FOOD SUSTAINABILITY IN CHINA
Food productivity change under the rapid urbanization and rural development process in China: a geospatial perspective using remote sensing big data
Researchers
Jinzhu Wang Brett Bryan Michalis Hadjikakou
Summary
Currently more than 50% of the global population lives in cities and urban areas and this share is continuing to increase. As the largest developing country, China has been given special attention to its food provision ability. It is reported that a total of 6.17 × 104 km2 of croplands has been lost between 1980s and 2010 in China. The accumulation of remote sensing data volumes along with the increasing number of satellites has changed the traditional way of analyzing remote sensing images, over five million Landsat images have been acquired and archived via several Landsat missions over 40+ years.

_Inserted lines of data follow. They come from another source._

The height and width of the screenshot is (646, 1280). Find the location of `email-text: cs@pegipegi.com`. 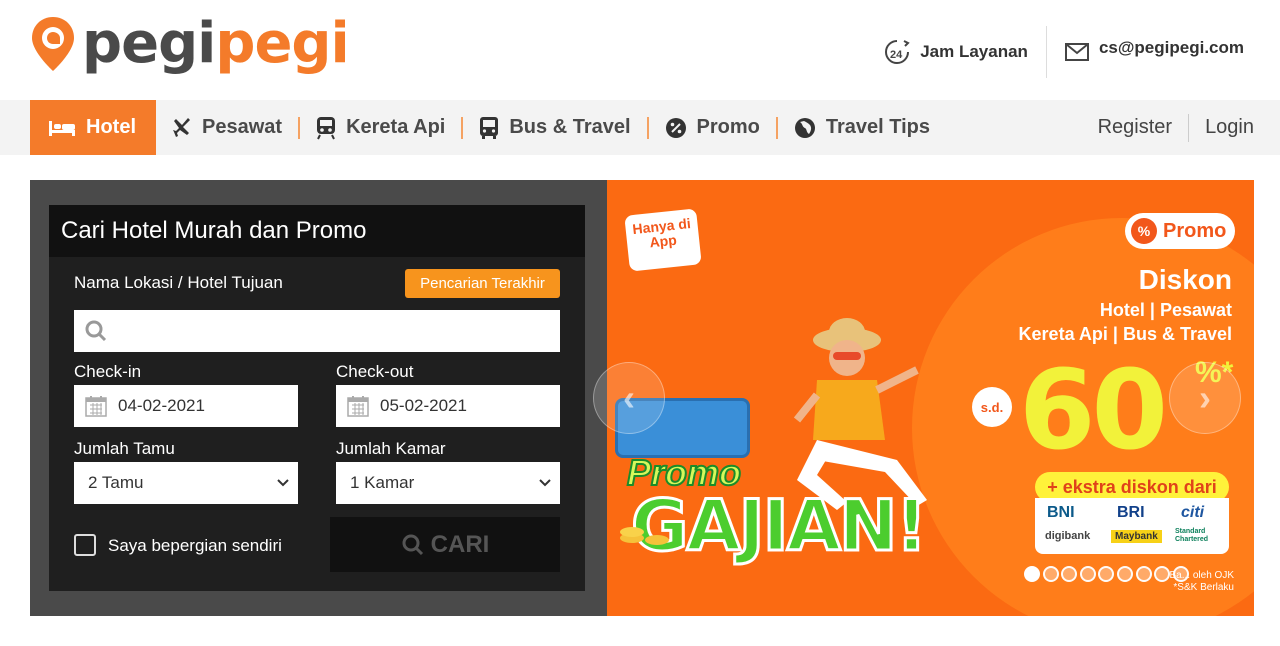

email-text: cs@pegipegi.com is located at coordinates (1171, 48).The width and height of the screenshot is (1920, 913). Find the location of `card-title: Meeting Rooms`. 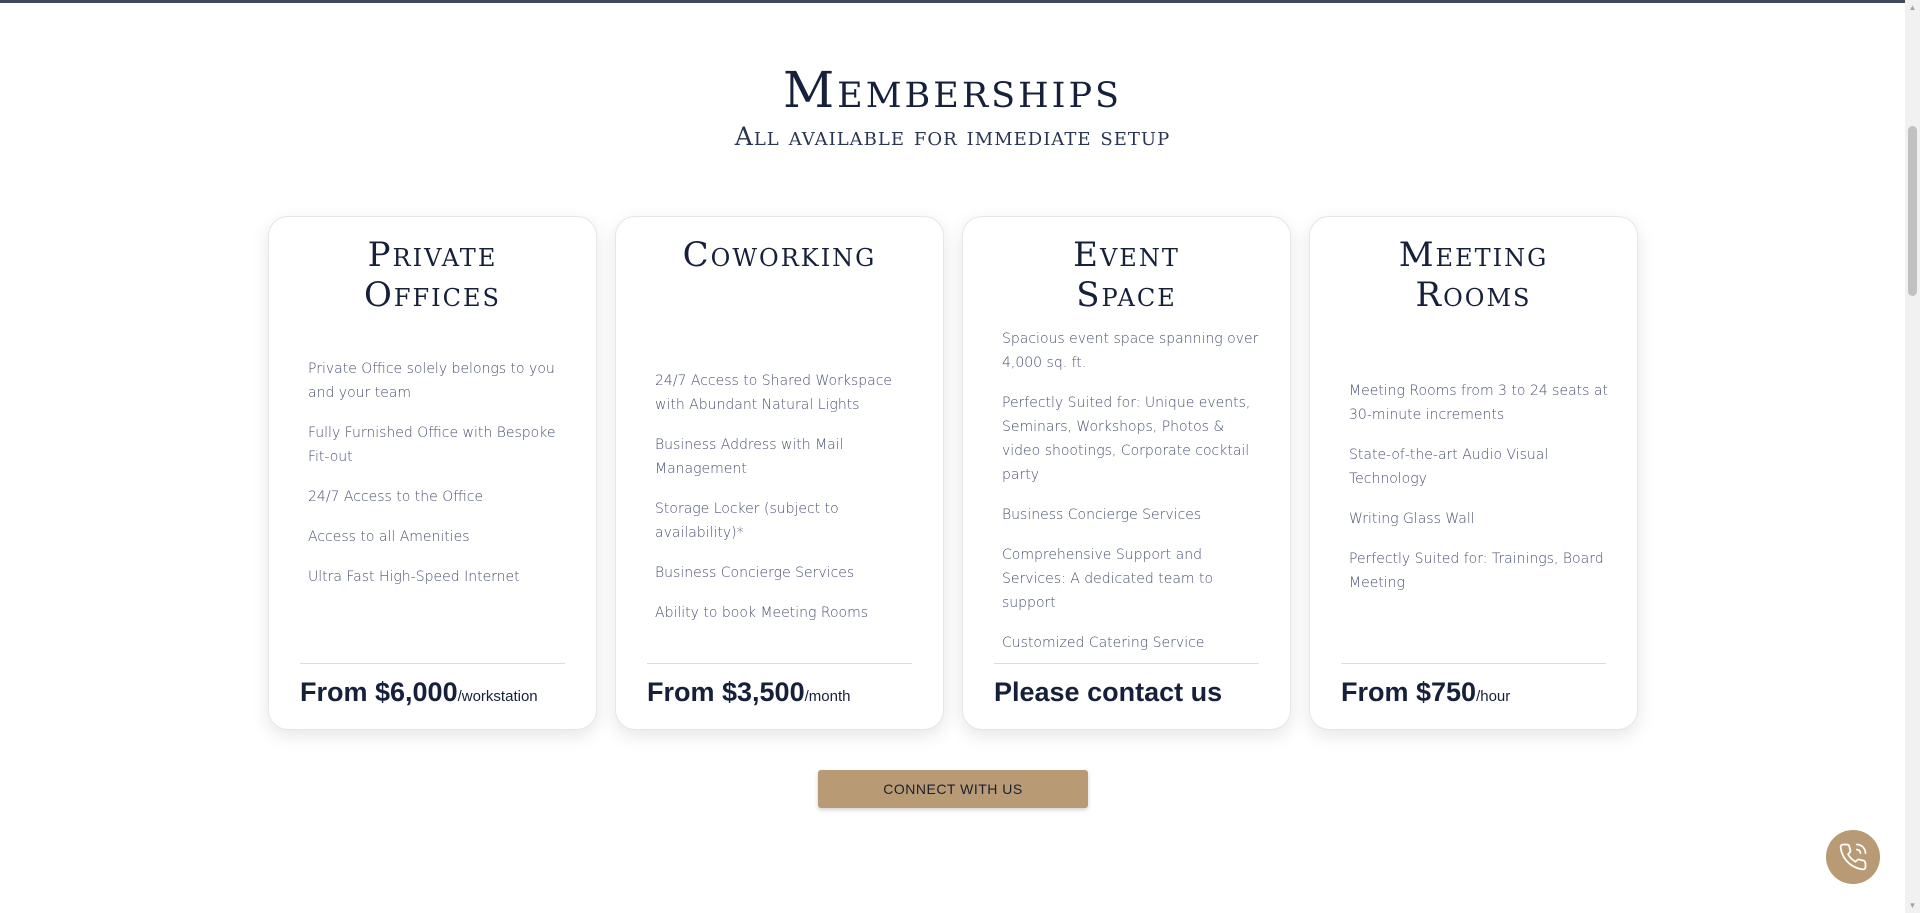

card-title: Meeting Rooms is located at coordinates (1474, 275).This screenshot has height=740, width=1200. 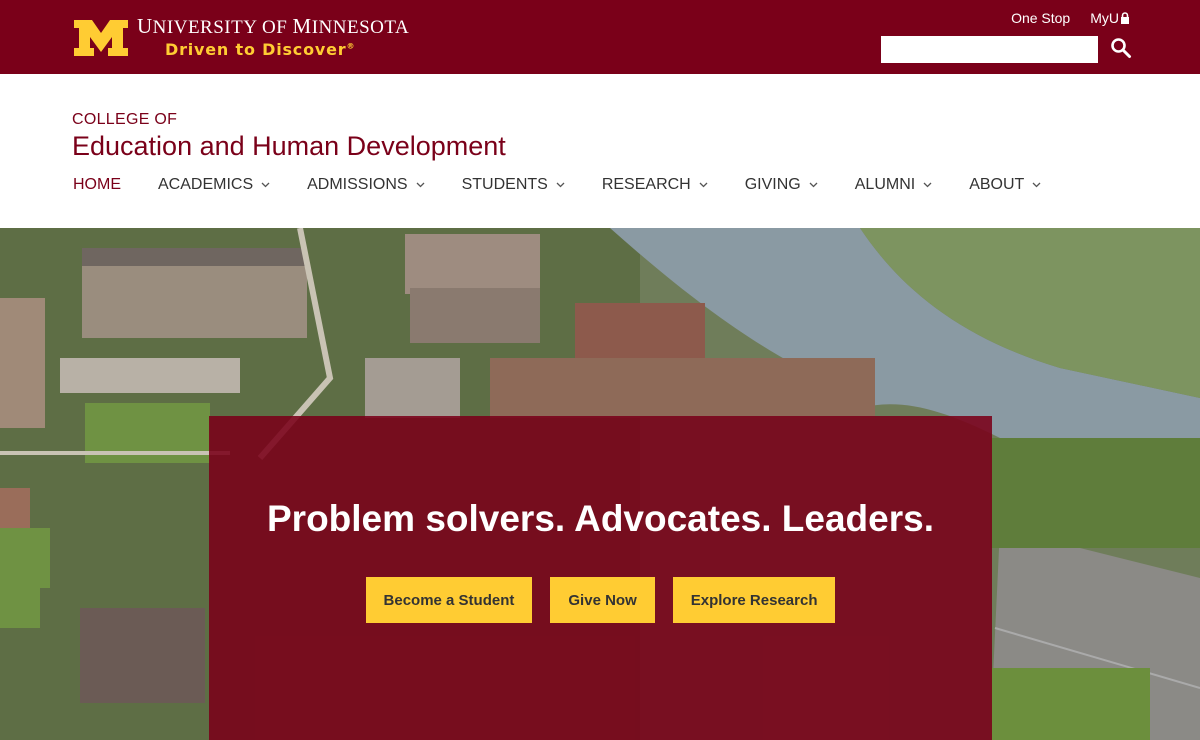 What do you see at coordinates (1040, 18) in the screenshot?
I see `one-stop-link: One Stop` at bounding box center [1040, 18].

With that huge data, this project will analyse the spatio-temporal relationship between urbanization/rural-development and crop production at the large scale using big data remote sensing time series and cloud-computing approaches. The objectives of the project are to 1) develop a time-series based machine learning approach to extract the footprint of urban/rural settlement and distinguish crop species (wheat, maize, rice, etc.), 2) make the extracted data land use/cover to reflect the crop production and planting system in China, and 3) explore how administrative level, population size and growth rate, and geographical conditions affect cropland production during the urbanization process.